* START *
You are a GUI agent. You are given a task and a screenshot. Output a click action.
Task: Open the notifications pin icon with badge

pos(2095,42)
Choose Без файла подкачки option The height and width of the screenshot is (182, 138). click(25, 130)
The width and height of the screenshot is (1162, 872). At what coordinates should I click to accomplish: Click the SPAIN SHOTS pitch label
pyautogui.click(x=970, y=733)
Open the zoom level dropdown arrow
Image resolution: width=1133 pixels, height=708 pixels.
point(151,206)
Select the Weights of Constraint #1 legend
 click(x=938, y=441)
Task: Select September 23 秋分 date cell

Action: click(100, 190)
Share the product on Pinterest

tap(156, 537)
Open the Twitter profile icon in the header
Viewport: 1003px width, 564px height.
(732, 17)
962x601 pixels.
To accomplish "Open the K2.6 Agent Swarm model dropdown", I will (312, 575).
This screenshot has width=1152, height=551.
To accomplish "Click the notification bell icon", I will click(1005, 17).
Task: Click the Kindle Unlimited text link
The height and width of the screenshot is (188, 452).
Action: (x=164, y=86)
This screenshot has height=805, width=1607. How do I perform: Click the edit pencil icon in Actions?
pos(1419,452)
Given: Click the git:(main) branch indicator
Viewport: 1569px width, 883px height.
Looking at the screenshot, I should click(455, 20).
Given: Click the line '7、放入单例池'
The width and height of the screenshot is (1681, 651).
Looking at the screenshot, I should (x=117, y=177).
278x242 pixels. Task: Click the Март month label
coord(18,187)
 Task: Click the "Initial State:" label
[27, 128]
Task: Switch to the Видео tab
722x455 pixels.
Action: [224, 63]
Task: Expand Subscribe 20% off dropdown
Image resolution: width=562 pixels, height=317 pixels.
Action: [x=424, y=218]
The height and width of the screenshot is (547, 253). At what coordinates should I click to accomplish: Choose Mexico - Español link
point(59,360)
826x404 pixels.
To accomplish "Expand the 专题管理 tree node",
* END *
→ **Written request**
Rewrite all of the items above with "At what coordinates should I click to accomplish" changed to "Where should I click to do" and nothing else altered.

→ **Solved exercise**
You are a GUI agent. You are given a task and a screenshot. Output a click action.
Task: Open the notifications pin icon with badge

pos(2095,42)
Choose Без файла подкачки option The height and width of the screenshot is (182, 138). click(25, 130)
The width and height of the screenshot is (1162, 872). Where should I click to do: Click the SPAIN SHOTS pitch label
pyautogui.click(x=970, y=733)
Open the zoom level dropdown arrow
Image resolution: width=1133 pixels, height=708 pixels.
point(151,206)
Select the Weights of Constraint #1 legend
 click(x=938, y=441)
Task: Select September 23 秋分 date cell

Action: click(100, 190)
Share the product on Pinterest

tap(156, 537)
Open the Twitter profile icon in the header
Viewport: 1003px width, 564px height.
(732, 17)
962x601 pixels.
To accomplish "Open the K2.6 Agent Swarm model dropdown", I will (312, 575).
This screenshot has width=1152, height=551.
To accomplish "Click the notification bell icon", I will click(1005, 17).
Task: Click the Kindle Unlimited text link
The height and width of the screenshot is (188, 452).
Action: (x=164, y=86)
This screenshot has height=805, width=1607. How do I perform: Click the edit pencil icon in Actions?
pos(1419,452)
Given: Click the git:(main) branch indicator
Viewport: 1569px width, 883px height.
Looking at the screenshot, I should click(455, 20).
Given: Click the line '7、放入单例池'
The width and height of the screenshot is (1681, 651).
Looking at the screenshot, I should (x=117, y=177).
278x242 pixels. Task: Click the Март month label
coord(18,187)
 Task: Click the "Initial State:" label
[27, 128]
Task: Switch to the Видео tab
722x455 pixels.
Action: [224, 63]
Task: Expand Subscribe 20% off dropdown
Image resolution: width=562 pixels, height=317 pixels.
Action: [x=424, y=218]
The height and width of the screenshot is (547, 253). Where should I click to do: Choose Mexico - Español link
point(59,360)
826x404 pixels.
To accomplish "Expand the 专题管理 tree node",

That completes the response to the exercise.